If you're struggling with something heavy, too heavy to bear, please reach out in some form. Don't hesitate or feel like a drama queen to ask for help. You are loved and appreciated and you are not alone.
I wish I could tell you that I found her, but I haven't, and I'm beginning to accept the fact that I'm never going to see her again, and that's so hard to live with. It's like giving up hope on finding one of your children. I just can't accept it but there's nothing I can do. Neighbors aren't helping and police obviously can't be called; they don't care about dogs. It's just something I'm going to have to accept whether I like it or not.
I finally got my insurance straightened out and I'm back on my depression meds as of yesterday. It'll take a little bit to get back in my system but I'm feeling better. It doesn't bring my baby back, but at least I'm back on my medications. I've learned through this experience that some people just can't live without medication and I'm one of them. I can't go without my medication anymore, and I desperately need to get back into therapy too... next steps...
Lately I've been finding comfort in poetry, both reading and writing it. I've been buying poetry books and I'm also writing one of my own. I've written a lot of poems in the past two months and I decided to try to publish them. I've sent my manuscript, all my poems, to a publisher and they're currently working on it. I'm honestly really excited about this project. I'll let you know when it's finished and ready for purchase. I'm not looking to make any kind of big money off of it, truthfully. I just want something to leave behind, I want to leave a footprint on the world that can be helpful and meaningful for others, and as I've been told, HIV is a subject that most poets don't cover, so perhaps this will be a unique book for people living with HIV. But I want it to reach more than just the HIV community. I have random poems about many subjects that have nothing to do with HIV. I'm hoping to show that people living with HIV have full lives outside of the disease. Sure I think about HIV, especially as an advocate in this field, but my life encompasses so much more than HIV. All of ours do. My daily life consists of many thoughts and honestly HIV is among the least things I think about. I think about it enough to take my meds every day and I work in the field, but that's really the only reason I think about it.
Sure I think about HIV, especially as an advocate in this field, but my life encompasses so much more than HIV. All of ours do.
So this has been a hell of a week for me, with exciting highs and incredibly deep lows, an emotional roller coaster that I almost didn't survive. But don't worry, I'm doing better now. I had incredible responses from family and friends that really lifted my spirits. If you're struggling with something heavy, too heavy to bear, please reach out in some form. Don't hesitate or feel like a drama queen to ask for help. You are loved and appreciated and you are not alone.

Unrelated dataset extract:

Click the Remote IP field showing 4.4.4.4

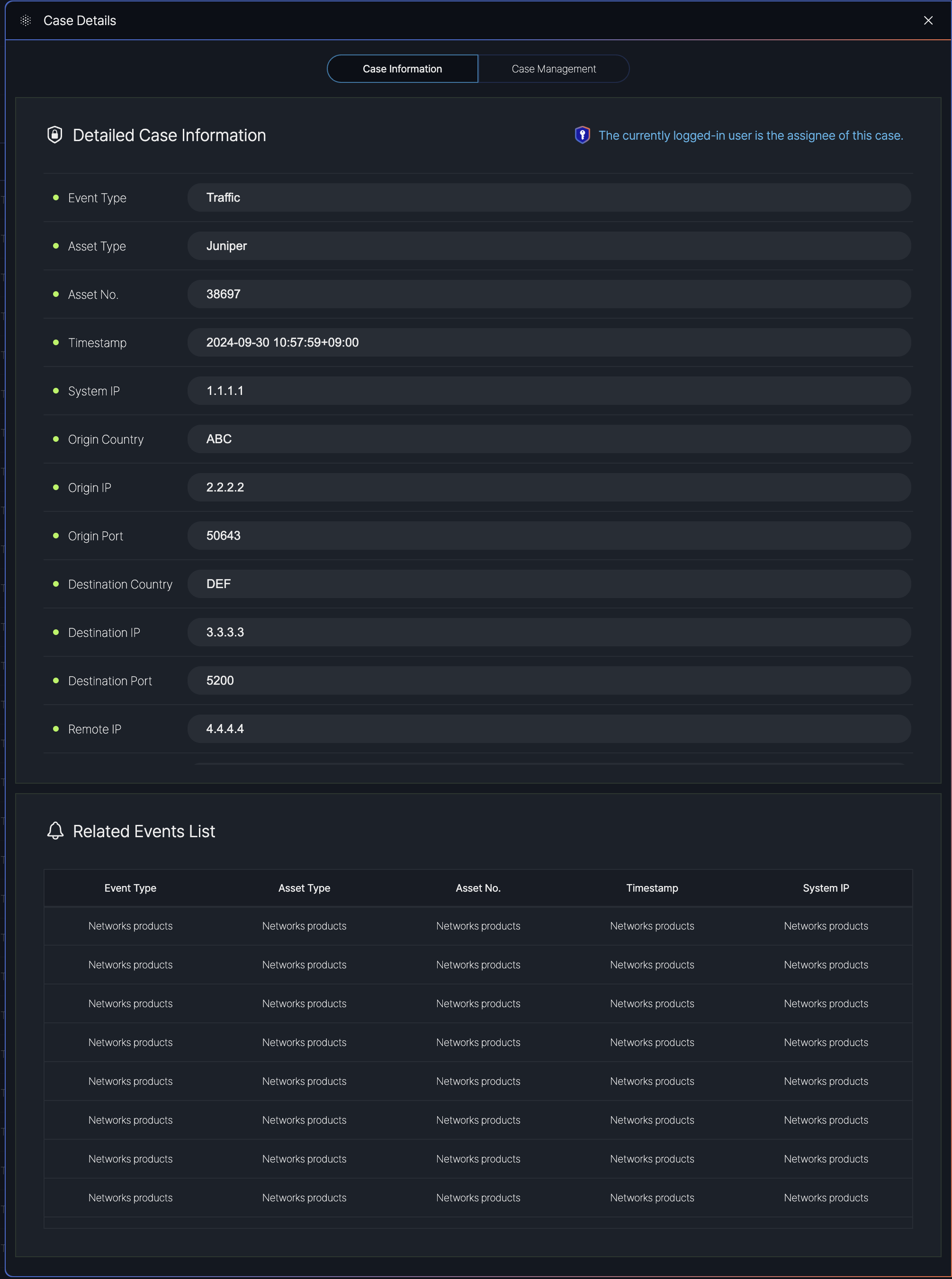(548, 729)
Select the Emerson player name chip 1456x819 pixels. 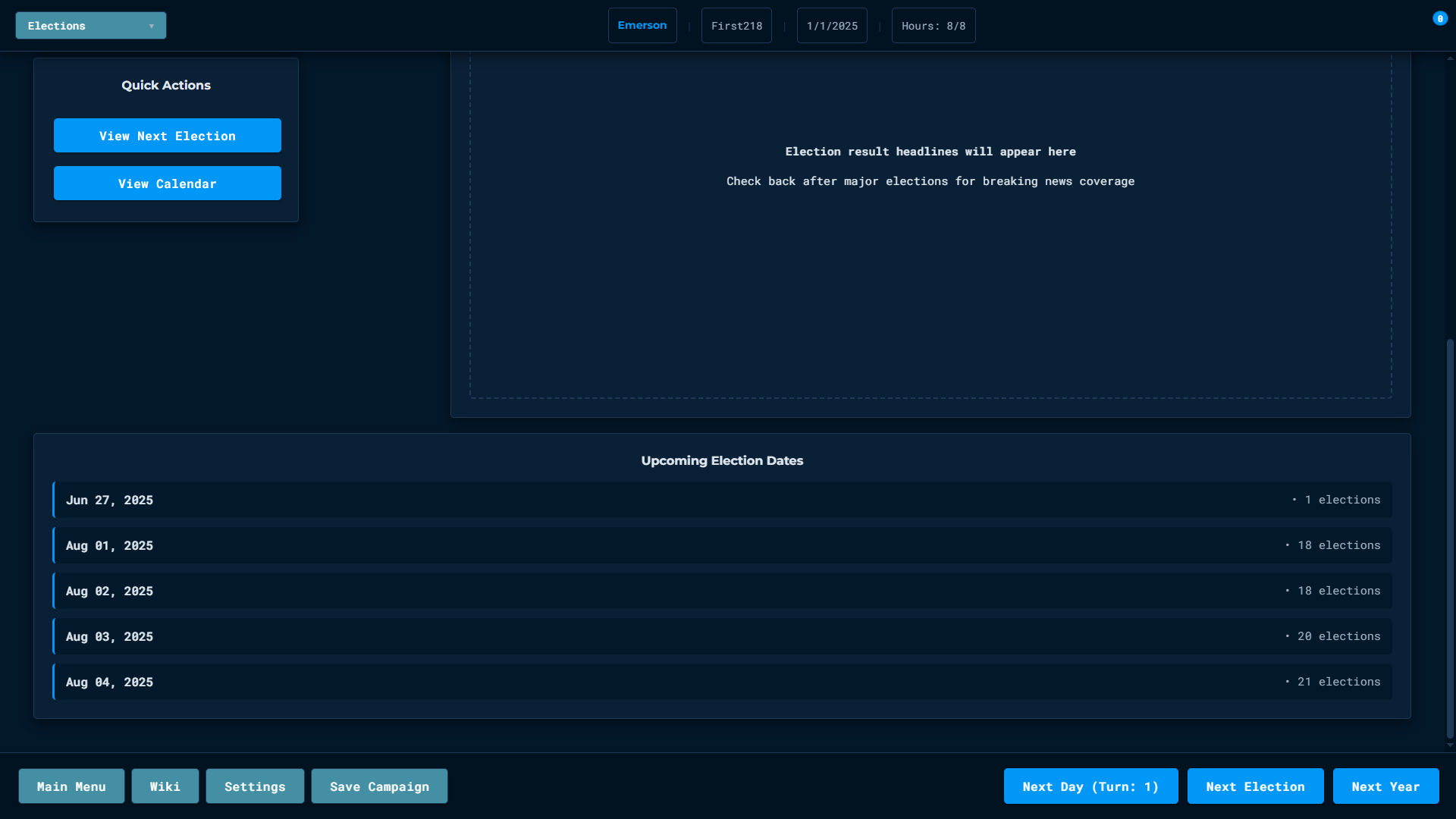[642, 26]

I would just like to remind you of some resources for you if you need help. Of course you can always reach out here at The Well Project and we'll have your back, but if and when you need immediate help, please call one of the following numbers:
988 - text or call
911 - for emergency assistance
1-800-273-8255 - National Suicide Prevention Lifeline - veterans press 1
Text TALK to 741741 to text with a trained counselor from the Crisis Text Line 24/7
The Trevor Project lifeline - 1-866-488-7386
Trevor Text - text TREVOR to 1-202-304-1200
Trans Lifeline - 1-877-565-8860
SAGE LGBT Elder Hotline - 1-888-234-SAGE




<3
Depression is one of the hardest things to ever juggle. I understand and empathize with this so much. I appreciate that you are encouraging people to reach out, and am glad you know you are loved!